───── Data provided ─────

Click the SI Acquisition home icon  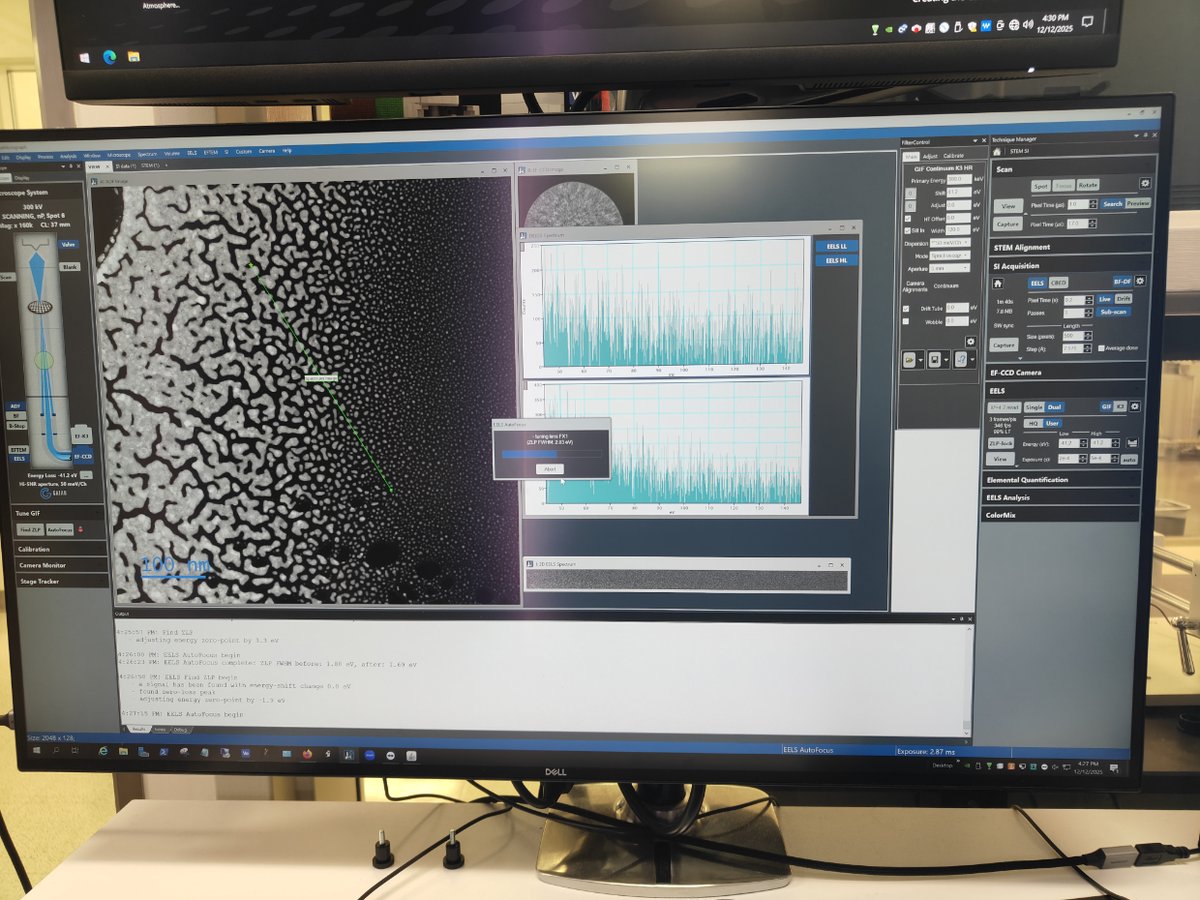pos(998,283)
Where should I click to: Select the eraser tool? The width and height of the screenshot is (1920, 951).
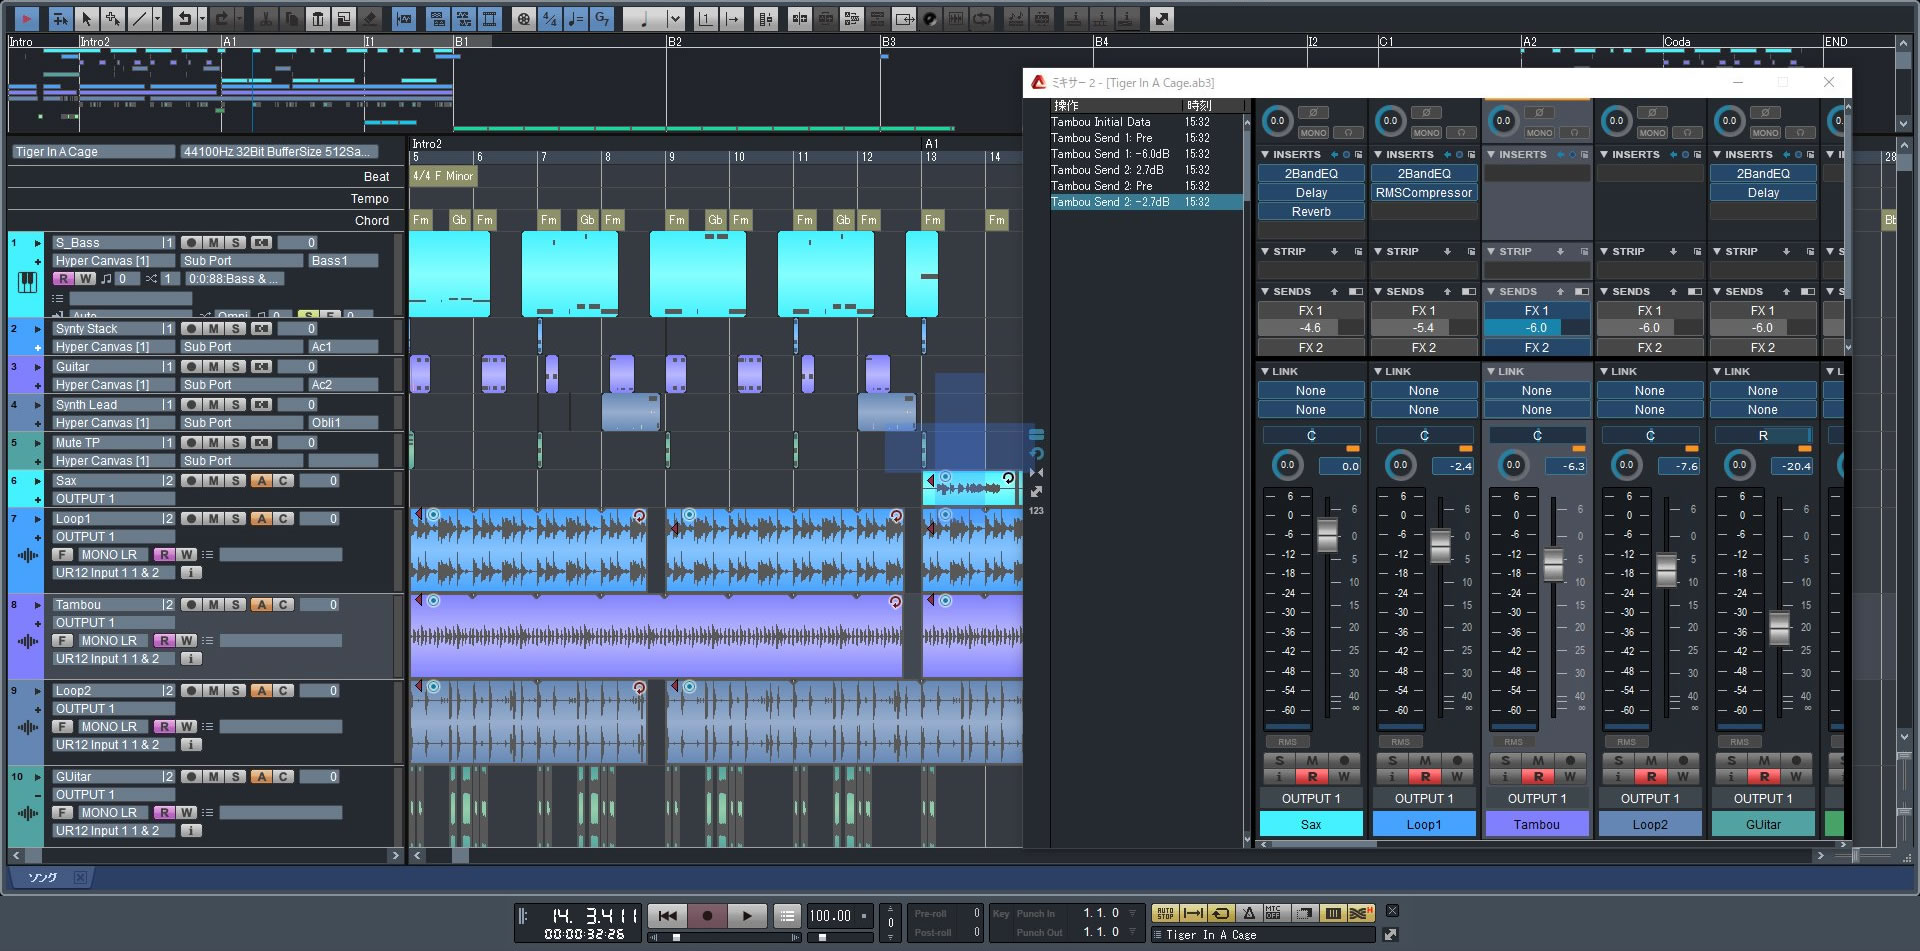tap(369, 18)
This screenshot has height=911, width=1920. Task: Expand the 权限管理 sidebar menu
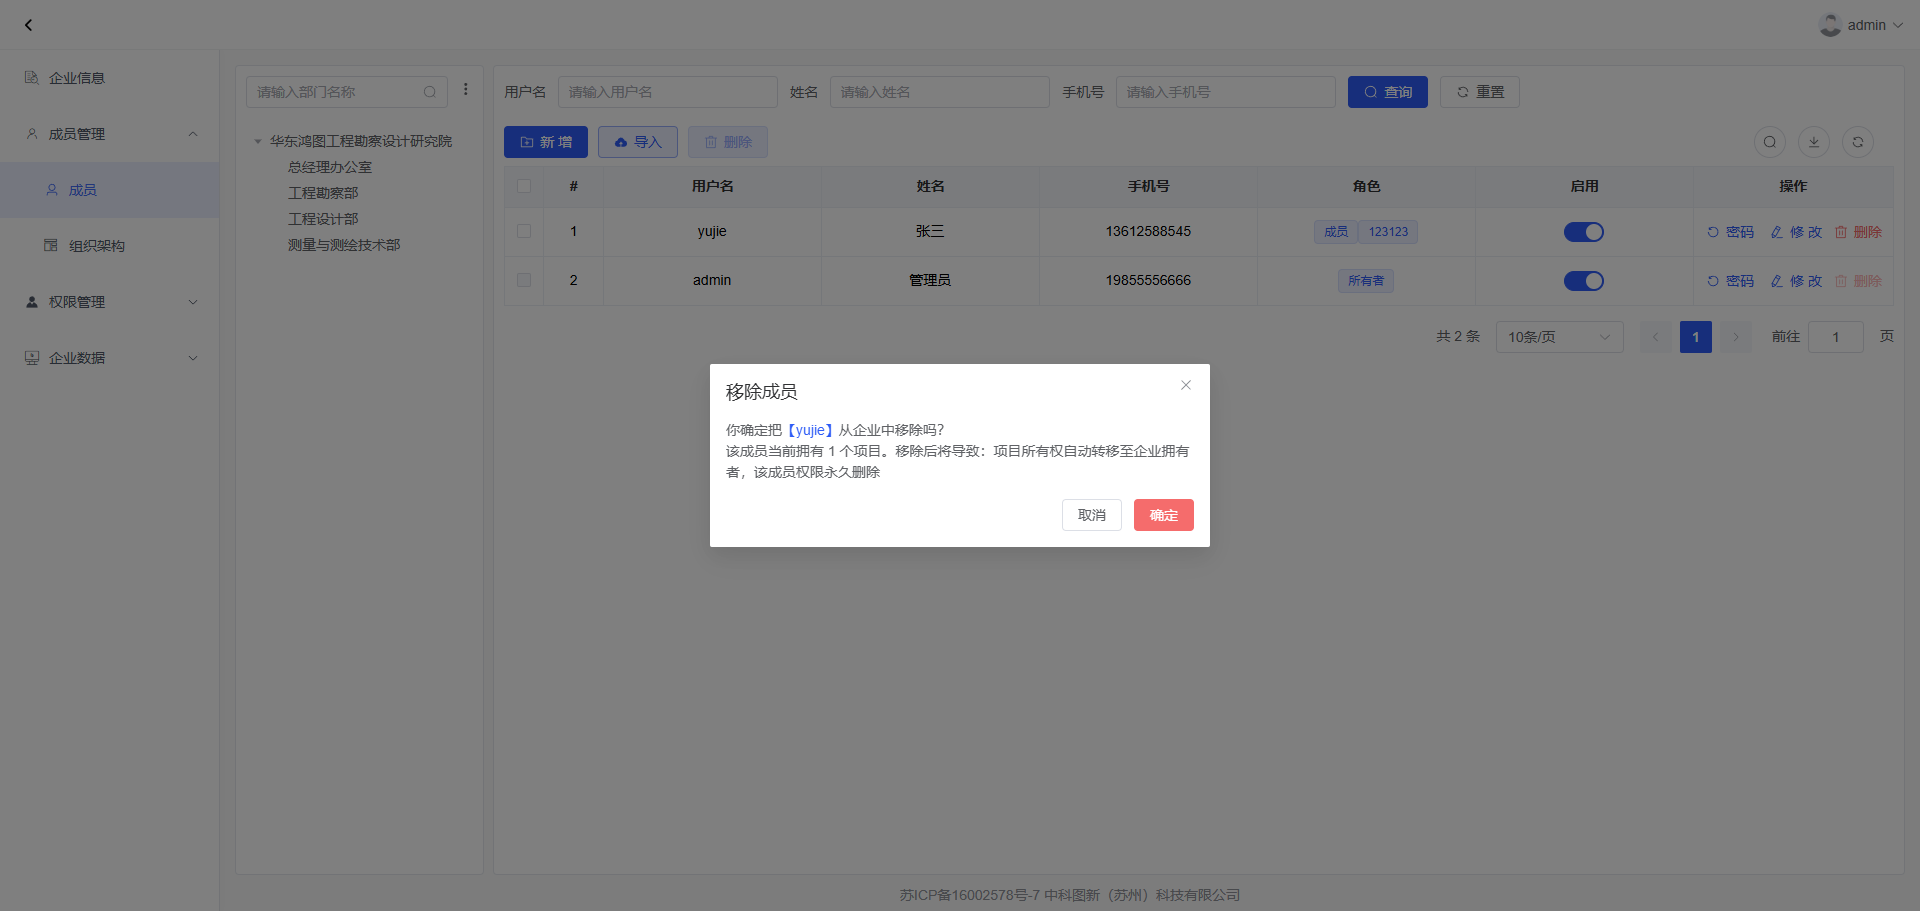[110, 302]
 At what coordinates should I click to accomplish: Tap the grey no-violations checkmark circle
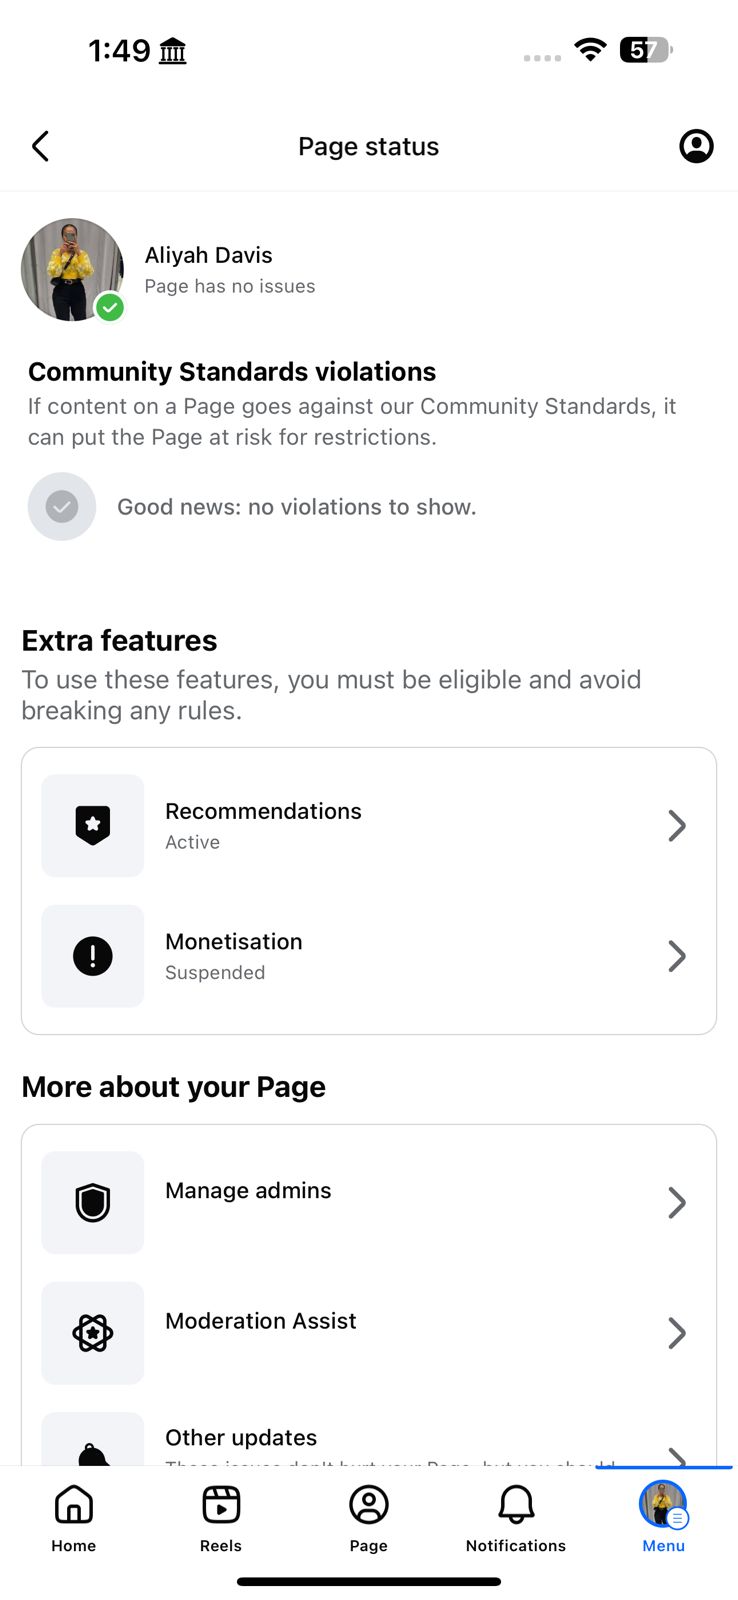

─────

§ Assigned task
Return exactly the lines from the one with "This screenshot has" through the last line of the entries above, both ends included. No pictures may appear in the copy.

§ Solution to the problem
This screenshot has height=911, width=1920. Task: Expand the 权限管理 sidebar menu
[110, 302]
 At what coordinates should I click to accomplish: Tap the grey no-violations checkmark circle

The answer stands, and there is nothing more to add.